Simone Bellavia's Web Page

Qwen3-Max and other Qwen releases

Qwen3-Max has been released from Qwen team. It’s their largest and most advanced large language model to date. It competes against GPT-5 and Grok 4.

The base model has over 1 trillion parameters and was pretrained on 36 trillion tokens. Its architecture seems to follow the same of other models from Qwen3 series: it provides a highly optimized MoE design, which activates only a subset of parameters per inference. This is something we’ve already seen with Qwen3-Next models, form which I think it inherits the same context window also.

The thinking variant, Qwen3-Max-Thinking, it is equipped with tool use and they say it’s deployed in heavy mode. It’s unclear to me what do they mean with it: perhaps they give it way more computational resources compared to the non-thinking variant.

They are taking the core architecture and maxxioptimizing it to reduce costs and improve efficiency. It’s impressive to me.

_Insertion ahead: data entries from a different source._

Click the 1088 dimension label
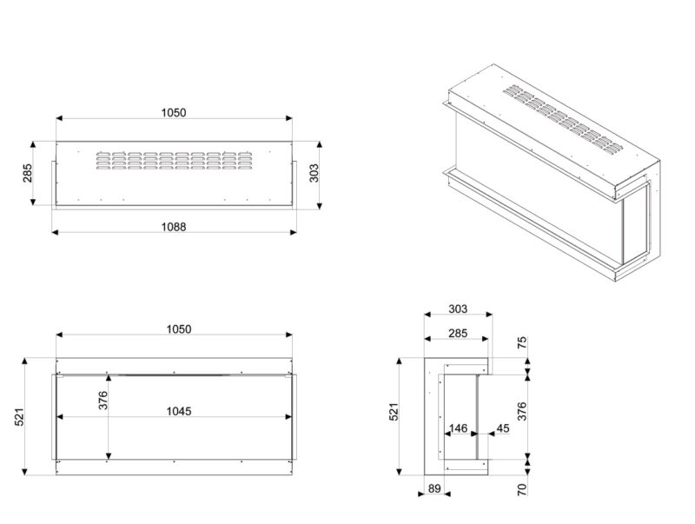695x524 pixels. [x=173, y=227]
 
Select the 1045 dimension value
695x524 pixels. [x=179, y=411]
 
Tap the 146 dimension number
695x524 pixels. [x=458, y=428]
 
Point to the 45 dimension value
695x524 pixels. [x=503, y=428]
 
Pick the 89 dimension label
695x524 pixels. [x=434, y=488]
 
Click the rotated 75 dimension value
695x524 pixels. [x=523, y=342]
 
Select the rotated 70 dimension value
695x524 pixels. [x=523, y=489]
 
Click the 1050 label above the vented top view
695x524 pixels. [x=173, y=113]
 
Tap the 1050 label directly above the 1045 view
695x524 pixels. [x=179, y=329]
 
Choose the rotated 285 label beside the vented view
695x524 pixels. [x=28, y=173]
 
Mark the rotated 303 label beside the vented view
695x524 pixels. [x=314, y=173]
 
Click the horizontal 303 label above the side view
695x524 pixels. [x=458, y=309]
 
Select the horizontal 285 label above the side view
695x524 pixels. [x=458, y=333]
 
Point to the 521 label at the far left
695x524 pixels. [x=19, y=417]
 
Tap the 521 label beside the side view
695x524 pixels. [x=394, y=411]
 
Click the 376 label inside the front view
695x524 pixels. [x=103, y=401]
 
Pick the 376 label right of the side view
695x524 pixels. [x=523, y=411]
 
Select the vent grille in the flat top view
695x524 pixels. [x=174, y=161]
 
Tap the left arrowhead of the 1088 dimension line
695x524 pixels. [x=55, y=232]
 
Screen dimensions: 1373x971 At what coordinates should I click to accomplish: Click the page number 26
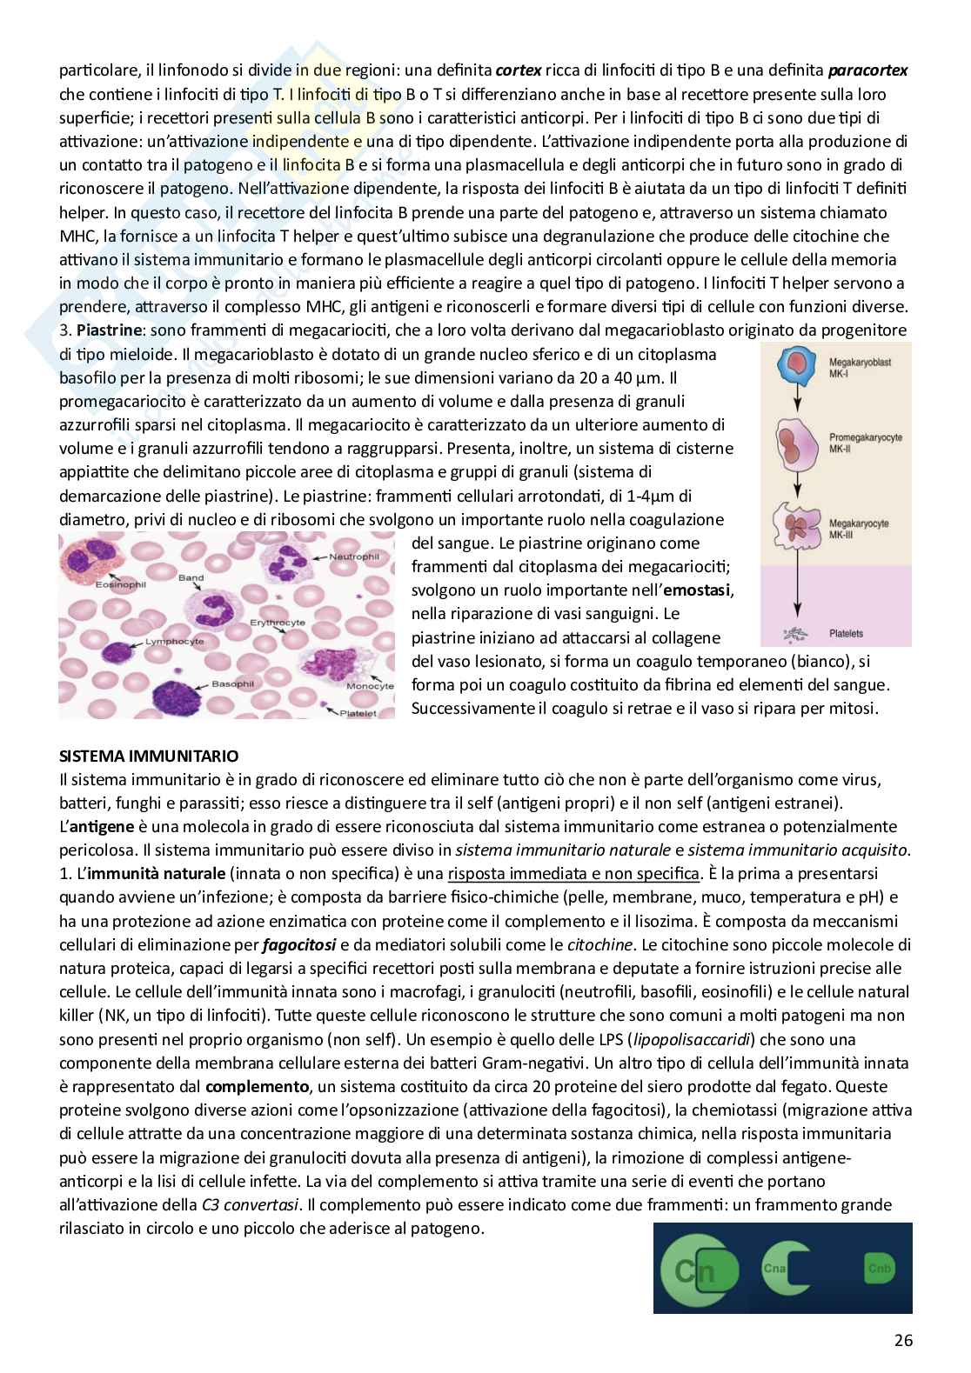coord(902,1340)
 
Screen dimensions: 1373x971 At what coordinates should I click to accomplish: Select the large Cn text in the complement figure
coord(696,1271)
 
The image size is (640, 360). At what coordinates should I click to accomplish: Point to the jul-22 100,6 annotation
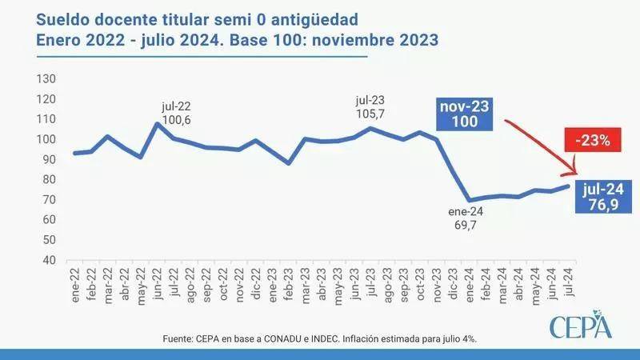click(175, 113)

In the last 12 hours, Qwen has released:

  • Qwen3-Max
  • Qwen3-VL-235B-A22B: most powerful vision-language model in the series
  • Upgrade to Qwen3-Coder: improved terminal tasks, safer code gen
  • Qwen3Guard: safety moderation series for real-time AI content filtering
  • Personal AI Travel Designer: new feature in Qwen Chat for personalized trip planning
  • Qwen3-LiveTranslate-Flash: low-latency live translation model for real-time audio/text

While Qwen is continuing to optimize and release new models, I’ll wait for DeepSeek. I’m convinced they are cooking.